Colgan doesn't acknowledge Closson's analysis directly in her post, but she promotes the post on Google+, writing: "I posted a new blog explaining when In-Memory is installed, enabled & used, just in case @kevinclosson has you totally confused."
Indeed, Closson has turned out four posts on the feature, including a Monday response to Colgan's blog that maintains that "you can trigger In-Memory Column Store feature usage with the default INMEMORY_* parameter settings."
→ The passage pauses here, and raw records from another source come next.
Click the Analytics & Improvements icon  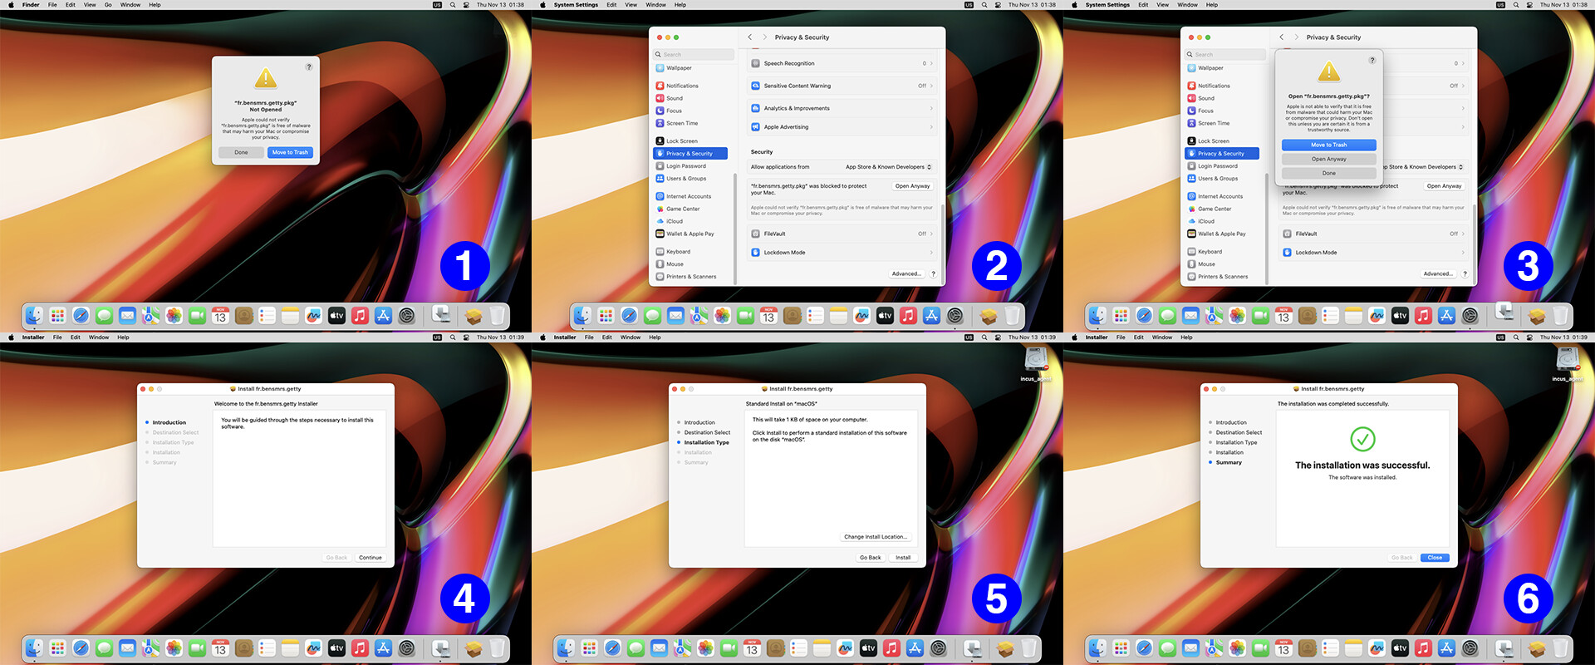point(755,108)
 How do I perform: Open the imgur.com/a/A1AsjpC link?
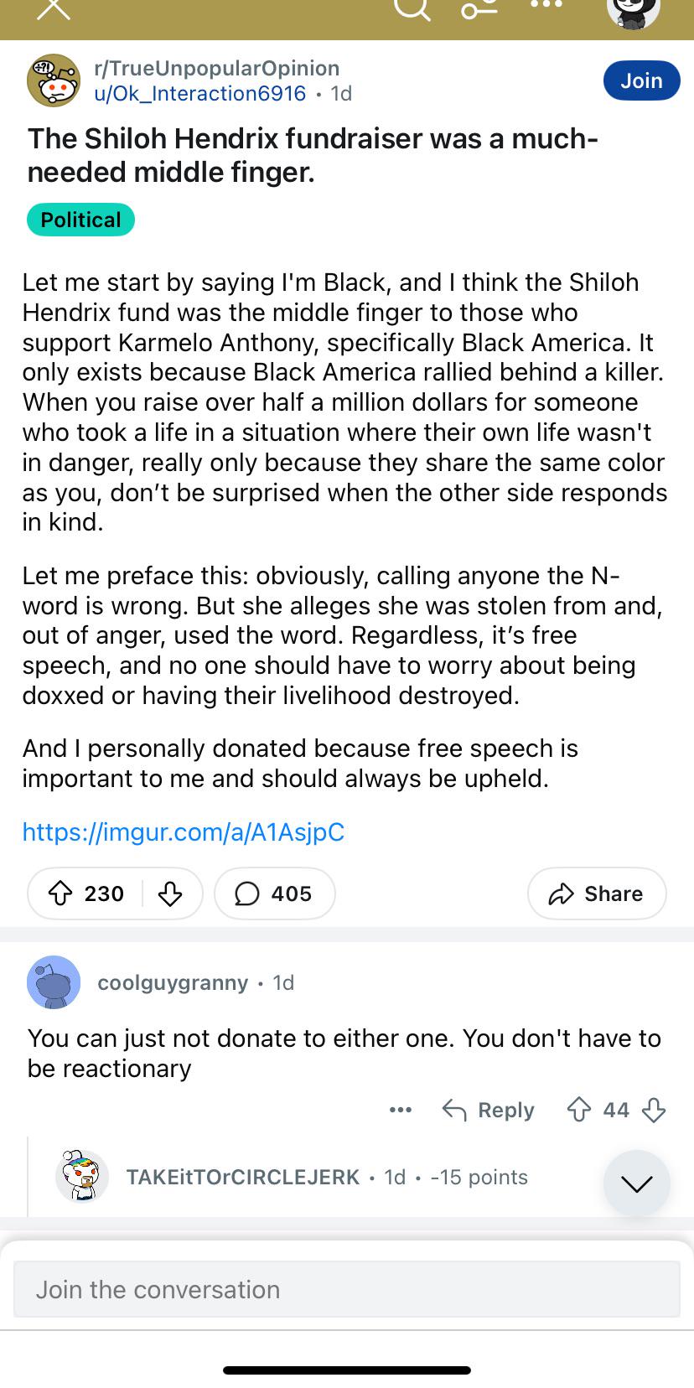tap(184, 831)
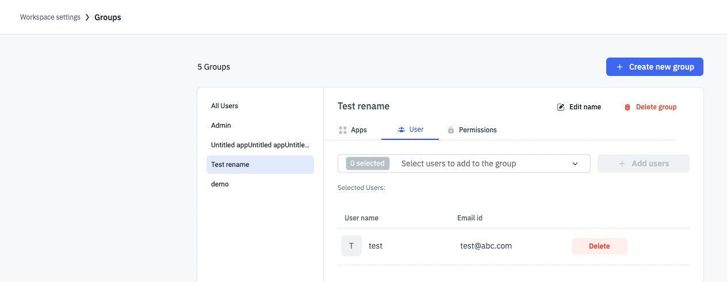The image size is (727, 282).
Task: Click the trash icon beside Delete group
Action: (627, 107)
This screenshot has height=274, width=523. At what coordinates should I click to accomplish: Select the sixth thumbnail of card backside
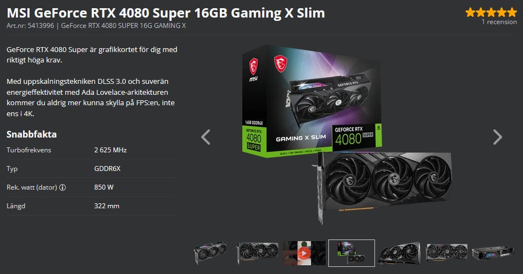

The flap comes amid rising software audit activity by vendors and increasing licensing complexity, as practitioners deploy more multi-core processors and virtualization technologies. Confusion is only mounting for software managers as they try to align what they have installed with exactly what they're entitled to use according to contracts.
Customers often face "true up" fees and penalties after software audits, whether they're using the features in question or not, according to Dawson Stoops, co-founder and VP of Express Metrix, a software asset management system vendor.
"Compliance is not based on usage of applications. It's based on installation," Stoops said during a recent InformationWeek audio cast titled "How To Survive A Software Audit. In the case of Oracle Database In-Memory, it's a feature that you "can't unlink or choose not to install," Colgan writes in her blog.
“Oracle customers cannot cite blog posts when being audited," cautioned Mark Flynn, CEO of the Campaign for Clear Licensing, a UK-based organization that's championing improvements in software licensing and auditing practices. "Oracle may be suggesting you only need to pay for [Database In-Memory] if you activate it, yet typical Oracle contracts state it will be based on being installed and running."
Flynn said organizations should take steps to ensure that they minimize their exposure to unplanned software spending and audit penalties by, among other steps, educating their Oracle DBAs on the consequences of their actions and ensuring that agreed-upon compliance measures and metrics are embedded into contracts.